Required action ▸
Every record that follows needs to be written out again, exactly.

START Recorded data

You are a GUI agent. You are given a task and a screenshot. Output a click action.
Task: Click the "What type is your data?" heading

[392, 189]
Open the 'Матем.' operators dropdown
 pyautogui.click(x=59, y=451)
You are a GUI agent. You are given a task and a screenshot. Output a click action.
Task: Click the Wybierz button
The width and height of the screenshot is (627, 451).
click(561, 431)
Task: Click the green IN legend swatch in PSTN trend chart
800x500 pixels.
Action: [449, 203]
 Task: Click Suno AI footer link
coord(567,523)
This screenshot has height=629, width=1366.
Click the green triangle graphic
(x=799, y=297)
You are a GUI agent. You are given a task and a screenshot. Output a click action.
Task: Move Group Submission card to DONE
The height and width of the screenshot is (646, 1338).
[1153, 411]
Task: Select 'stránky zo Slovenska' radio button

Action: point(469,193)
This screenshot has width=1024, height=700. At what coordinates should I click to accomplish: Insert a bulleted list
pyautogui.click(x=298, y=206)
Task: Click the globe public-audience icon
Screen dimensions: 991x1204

END Recorded data

Response below ▸
You are a GUI agent. You are given a task and a screenshot. Output a click action.
Task: Click the "What type is your data?" heading

[392, 189]
Open the 'Матем.' operators dropdown
 pyautogui.click(x=59, y=451)
You are a GUI agent. You are given a task and a screenshot. Output a click action.
Task: Click the Wybierz button
The width and height of the screenshot is (627, 451).
click(561, 431)
Task: Click the green IN legend swatch in PSTN trend chart
800x500 pixels.
Action: [449, 203]
 Task: Click Suno AI footer link
coord(567,523)
This screenshot has height=629, width=1366.
Click the green triangle graphic
(x=799, y=297)
You are a GUI agent. You are given a task and a screenshot. Output a click action.
Task: Move Group Submission card to DONE
The height and width of the screenshot is (646, 1338).
[1153, 411]
Task: Select 'stránky zo Slovenska' radio button

Action: point(469,193)
This screenshot has width=1024, height=700. At what coordinates should I click to accomplish: Insert a bulleted list
pyautogui.click(x=298, y=206)
Task: Click the globe public-audience icon
Screen dimensions: 991x1204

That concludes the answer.